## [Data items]
####################
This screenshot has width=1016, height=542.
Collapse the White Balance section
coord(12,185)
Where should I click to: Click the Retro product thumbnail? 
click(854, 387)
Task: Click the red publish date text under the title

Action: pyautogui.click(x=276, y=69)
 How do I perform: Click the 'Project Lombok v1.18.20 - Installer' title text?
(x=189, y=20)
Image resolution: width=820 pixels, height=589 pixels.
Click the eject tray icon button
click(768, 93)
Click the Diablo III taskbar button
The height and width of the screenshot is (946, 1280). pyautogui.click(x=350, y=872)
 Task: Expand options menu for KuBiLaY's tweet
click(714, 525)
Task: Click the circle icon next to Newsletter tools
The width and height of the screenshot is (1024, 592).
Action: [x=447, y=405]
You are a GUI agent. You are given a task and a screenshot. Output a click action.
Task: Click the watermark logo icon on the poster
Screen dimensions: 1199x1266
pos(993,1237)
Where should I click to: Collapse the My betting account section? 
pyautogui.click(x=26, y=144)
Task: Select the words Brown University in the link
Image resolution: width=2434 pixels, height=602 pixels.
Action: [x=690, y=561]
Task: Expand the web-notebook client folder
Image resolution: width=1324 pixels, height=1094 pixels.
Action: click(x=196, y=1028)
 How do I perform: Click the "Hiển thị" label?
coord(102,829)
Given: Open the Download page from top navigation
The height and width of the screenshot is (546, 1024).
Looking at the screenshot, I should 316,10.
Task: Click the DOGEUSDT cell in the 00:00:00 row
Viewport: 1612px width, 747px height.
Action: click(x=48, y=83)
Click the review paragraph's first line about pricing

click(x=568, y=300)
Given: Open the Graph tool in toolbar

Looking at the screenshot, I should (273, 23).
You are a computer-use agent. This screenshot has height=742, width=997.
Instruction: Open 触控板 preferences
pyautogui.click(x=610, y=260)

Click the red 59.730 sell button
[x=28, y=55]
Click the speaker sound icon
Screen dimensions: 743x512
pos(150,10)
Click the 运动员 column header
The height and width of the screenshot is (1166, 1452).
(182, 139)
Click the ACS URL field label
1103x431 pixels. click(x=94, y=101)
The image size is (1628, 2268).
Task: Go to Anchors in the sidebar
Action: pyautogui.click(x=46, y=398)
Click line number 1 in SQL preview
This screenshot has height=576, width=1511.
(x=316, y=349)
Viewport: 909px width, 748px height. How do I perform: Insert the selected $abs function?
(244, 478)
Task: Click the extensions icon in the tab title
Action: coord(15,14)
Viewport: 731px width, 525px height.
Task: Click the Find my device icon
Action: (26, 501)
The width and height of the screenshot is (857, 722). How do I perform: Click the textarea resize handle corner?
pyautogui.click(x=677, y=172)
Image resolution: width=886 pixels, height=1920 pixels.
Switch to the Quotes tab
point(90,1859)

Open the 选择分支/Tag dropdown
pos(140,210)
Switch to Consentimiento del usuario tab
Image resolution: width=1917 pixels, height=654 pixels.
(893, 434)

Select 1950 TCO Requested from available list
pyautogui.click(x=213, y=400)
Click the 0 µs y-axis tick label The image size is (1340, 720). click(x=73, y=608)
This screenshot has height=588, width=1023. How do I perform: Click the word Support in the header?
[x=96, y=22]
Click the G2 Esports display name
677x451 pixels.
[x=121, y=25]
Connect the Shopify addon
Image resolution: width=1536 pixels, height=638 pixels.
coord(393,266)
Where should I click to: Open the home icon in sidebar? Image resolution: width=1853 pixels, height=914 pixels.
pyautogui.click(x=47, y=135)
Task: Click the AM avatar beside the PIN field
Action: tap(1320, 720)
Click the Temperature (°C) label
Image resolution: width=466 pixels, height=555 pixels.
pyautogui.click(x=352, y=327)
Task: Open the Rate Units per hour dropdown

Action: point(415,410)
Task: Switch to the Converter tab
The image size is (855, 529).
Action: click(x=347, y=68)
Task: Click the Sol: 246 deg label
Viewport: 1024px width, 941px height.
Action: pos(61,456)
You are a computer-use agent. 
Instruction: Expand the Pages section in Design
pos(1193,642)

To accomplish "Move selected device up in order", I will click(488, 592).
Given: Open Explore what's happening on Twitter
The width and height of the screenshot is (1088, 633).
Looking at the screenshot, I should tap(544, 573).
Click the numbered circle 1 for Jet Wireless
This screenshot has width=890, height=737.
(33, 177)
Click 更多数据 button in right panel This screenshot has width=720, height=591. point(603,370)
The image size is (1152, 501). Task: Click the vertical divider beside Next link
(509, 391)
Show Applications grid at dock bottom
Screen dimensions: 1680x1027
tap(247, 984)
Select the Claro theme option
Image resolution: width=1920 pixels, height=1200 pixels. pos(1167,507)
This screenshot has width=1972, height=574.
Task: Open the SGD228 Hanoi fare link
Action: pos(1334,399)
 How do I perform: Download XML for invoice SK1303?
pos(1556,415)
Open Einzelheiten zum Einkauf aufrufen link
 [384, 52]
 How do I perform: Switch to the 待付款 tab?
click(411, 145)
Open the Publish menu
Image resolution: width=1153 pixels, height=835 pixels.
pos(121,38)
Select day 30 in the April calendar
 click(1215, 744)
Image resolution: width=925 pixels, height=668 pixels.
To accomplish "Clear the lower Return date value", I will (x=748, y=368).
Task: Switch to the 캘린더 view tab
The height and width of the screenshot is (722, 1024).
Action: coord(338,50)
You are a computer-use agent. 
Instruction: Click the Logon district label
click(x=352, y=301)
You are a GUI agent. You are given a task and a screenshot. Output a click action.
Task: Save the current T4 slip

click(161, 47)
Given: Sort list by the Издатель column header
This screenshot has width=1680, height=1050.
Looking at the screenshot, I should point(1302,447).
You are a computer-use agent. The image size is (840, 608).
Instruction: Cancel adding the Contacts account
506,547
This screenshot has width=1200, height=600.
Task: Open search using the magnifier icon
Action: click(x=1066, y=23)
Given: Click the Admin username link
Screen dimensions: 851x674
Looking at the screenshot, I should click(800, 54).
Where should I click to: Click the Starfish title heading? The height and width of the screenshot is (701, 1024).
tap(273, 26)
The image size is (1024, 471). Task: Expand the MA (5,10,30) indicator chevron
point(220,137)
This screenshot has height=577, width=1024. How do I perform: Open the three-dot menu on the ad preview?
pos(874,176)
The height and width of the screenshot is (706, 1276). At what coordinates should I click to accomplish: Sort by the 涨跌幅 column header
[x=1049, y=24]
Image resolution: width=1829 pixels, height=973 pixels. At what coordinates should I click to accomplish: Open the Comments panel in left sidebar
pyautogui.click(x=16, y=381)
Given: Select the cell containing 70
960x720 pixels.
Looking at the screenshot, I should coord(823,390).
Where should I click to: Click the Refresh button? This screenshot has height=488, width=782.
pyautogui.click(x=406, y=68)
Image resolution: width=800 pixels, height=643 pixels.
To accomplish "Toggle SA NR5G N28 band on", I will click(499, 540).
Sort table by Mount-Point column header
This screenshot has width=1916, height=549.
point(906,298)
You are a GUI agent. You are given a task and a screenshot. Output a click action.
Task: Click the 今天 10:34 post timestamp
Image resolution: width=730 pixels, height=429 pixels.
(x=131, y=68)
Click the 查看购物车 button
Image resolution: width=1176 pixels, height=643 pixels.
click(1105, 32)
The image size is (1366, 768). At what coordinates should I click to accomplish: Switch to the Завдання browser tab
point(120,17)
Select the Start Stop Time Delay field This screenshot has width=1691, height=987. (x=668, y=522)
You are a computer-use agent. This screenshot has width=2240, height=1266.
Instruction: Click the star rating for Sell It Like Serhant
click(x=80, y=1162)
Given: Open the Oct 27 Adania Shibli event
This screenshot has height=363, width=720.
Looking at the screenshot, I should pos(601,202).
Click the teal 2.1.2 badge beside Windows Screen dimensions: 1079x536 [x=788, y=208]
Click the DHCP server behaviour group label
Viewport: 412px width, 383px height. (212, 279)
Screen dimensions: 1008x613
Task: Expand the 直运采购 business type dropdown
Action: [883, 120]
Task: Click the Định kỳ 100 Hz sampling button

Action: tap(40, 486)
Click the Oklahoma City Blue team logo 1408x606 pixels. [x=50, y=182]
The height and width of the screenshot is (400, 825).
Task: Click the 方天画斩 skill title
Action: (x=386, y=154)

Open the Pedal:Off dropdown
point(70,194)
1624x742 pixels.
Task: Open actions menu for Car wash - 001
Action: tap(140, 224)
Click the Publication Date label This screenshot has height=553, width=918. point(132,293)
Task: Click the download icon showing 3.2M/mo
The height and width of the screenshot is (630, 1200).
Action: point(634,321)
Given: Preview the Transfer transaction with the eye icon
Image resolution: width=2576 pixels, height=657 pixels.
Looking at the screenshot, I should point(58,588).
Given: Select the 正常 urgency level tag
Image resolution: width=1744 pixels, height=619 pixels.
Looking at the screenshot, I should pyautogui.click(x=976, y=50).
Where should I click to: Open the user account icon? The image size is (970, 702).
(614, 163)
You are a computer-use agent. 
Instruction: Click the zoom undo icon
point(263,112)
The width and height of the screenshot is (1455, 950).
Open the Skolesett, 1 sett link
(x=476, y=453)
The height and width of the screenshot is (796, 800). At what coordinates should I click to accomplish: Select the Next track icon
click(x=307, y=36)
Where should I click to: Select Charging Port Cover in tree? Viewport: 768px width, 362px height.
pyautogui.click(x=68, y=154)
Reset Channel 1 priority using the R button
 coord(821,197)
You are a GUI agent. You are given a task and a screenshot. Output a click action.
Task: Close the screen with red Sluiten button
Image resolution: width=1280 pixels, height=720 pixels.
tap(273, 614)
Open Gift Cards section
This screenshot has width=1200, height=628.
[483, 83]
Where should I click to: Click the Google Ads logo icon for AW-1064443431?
####################
## [Your objective]
Give back precisely the lines above that start at the line containing "Select the Start" and end at the line containing "Click the Publication", inclusive. No other lines belong in the output.

## [Exercise solution]
Select the Start Stop Time Delay field This screenshot has width=1691, height=987. (x=668, y=522)
You are a computer-use agent. This screenshot has width=2240, height=1266.
Instruction: Click the star rating for Sell It Like Serhant
click(x=80, y=1162)
Given: Open the Oct 27 Adania Shibli event
This screenshot has height=363, width=720.
Looking at the screenshot, I should pos(601,202).
Click the teal 2.1.2 badge beside Windows Screen dimensions: 1079x536 [x=788, y=208]
Click the DHCP server behaviour group label
Viewport: 412px width, 383px height. (212, 279)
Screen dimensions: 1008x613
Task: Expand the 直运采购 business type dropdown
Action: [883, 120]
Task: Click the Định kỳ 100 Hz sampling button

Action: tap(40, 486)
Click the Oklahoma City Blue team logo 1408x606 pixels. [x=50, y=182]
The height and width of the screenshot is (400, 825).
Task: Click the 方天画斩 skill title
Action: (x=386, y=154)

Open the Pedal:Off dropdown
point(70,194)
1624x742 pixels.
Task: Open actions menu for Car wash - 001
Action: tap(140, 224)
Click the Publication Date label This screenshot has height=553, width=918. point(132,293)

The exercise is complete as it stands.